6. Charcot Neuroarthropathy
Definition: A progressive degeneration of a weight-bearing joint, characterized by bony destruction and deformity.
Acute Phase Signs: Red, hot, swollen foot (often mistaken for cellulitis).
Differentiation: If a foot is red/hot but the patient is afebrile and WBC is normal, suspect Charcot. Elevating the foot may decrease redness in Charcot (dependent rubor) but not in cellulitis.
Treatment: Immediate immobilization (Total Contact Cast) and non-weight bearing until the acute phase resolves (temperature normalizes).
7. Diabetes Canada 2018 Clinical Practice Guidelines Recommendations
Key takeaways from the “Recommendations” section (Page S226).
Screening: Perform a foot exam at least annually to identify risk factors (neuropathy, PAD, deformity) [Grade C, Level 3].
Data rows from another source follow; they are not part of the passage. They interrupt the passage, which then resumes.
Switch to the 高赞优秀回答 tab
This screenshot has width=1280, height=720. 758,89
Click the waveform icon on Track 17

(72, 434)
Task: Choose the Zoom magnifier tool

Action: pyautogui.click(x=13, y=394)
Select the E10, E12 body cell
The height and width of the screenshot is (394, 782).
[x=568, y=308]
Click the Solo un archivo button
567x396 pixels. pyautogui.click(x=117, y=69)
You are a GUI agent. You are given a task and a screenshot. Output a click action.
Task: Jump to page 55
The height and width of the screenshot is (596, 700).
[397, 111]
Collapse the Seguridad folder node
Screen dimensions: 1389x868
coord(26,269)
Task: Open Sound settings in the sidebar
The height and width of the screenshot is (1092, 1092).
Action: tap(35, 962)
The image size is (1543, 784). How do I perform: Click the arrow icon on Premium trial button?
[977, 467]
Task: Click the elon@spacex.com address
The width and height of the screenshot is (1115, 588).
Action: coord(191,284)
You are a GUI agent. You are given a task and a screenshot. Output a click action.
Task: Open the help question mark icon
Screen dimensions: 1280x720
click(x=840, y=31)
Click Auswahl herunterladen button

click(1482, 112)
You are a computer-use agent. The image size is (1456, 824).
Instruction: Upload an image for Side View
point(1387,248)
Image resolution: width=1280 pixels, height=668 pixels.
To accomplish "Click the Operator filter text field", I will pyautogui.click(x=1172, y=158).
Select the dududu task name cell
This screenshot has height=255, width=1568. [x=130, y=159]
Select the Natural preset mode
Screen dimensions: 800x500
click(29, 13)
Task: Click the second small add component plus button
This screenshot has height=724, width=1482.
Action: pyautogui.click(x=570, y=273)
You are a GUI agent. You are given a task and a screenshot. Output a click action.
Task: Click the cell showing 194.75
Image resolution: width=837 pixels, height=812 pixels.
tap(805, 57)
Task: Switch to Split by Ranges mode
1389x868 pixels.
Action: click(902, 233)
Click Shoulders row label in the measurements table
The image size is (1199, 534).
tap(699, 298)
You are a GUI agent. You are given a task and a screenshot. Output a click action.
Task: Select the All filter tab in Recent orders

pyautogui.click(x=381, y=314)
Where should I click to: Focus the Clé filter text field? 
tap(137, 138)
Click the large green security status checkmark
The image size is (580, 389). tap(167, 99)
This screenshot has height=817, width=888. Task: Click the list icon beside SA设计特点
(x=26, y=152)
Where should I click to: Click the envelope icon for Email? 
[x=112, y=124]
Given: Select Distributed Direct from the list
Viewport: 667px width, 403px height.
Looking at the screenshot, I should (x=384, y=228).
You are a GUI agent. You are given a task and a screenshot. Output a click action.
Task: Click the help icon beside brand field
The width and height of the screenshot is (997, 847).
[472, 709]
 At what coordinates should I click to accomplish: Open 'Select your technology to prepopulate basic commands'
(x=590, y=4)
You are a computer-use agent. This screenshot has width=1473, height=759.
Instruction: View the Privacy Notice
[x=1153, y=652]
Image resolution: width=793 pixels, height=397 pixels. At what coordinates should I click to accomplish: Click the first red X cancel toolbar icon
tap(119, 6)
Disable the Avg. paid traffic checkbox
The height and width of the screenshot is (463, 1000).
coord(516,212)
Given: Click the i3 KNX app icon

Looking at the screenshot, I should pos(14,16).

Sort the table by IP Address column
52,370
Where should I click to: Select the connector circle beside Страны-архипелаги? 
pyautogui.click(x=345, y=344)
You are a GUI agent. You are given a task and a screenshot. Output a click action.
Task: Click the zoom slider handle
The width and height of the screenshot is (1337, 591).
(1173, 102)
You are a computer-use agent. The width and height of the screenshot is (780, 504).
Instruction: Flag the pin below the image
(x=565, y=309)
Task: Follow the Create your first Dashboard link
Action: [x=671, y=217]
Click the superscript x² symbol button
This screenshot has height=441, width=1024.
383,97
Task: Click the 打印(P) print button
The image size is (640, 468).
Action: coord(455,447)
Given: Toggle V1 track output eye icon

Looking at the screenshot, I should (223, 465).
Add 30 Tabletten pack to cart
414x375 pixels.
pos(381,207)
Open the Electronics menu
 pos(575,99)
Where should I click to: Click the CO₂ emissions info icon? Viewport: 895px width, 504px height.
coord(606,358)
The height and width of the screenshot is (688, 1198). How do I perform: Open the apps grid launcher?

Education: High-risk individuals should receive foot care education and professionally fitted footwear [Grade D, Consensus].
Prompt Treatment: Any foot ulcer or sign of infection requires prompt treatment by an interprofessional team [Grade C, Level 3].
Wound Care:
Debride non-viable tissue [Grade A, Level 1A].
Use dressings that maintain a moist environment [Grade D, Consensus].
There is insufficient evidence to recommend specific dressing types or antimicrobial dressings for routine use [Grade C, Level 3].
Adjunctive Therapy: Therapies like topical growth factors or dermal substitutes are not for routine use but may be considered for non-healing, non-ischemic wounds after standard care fails [Grade A, Level 1].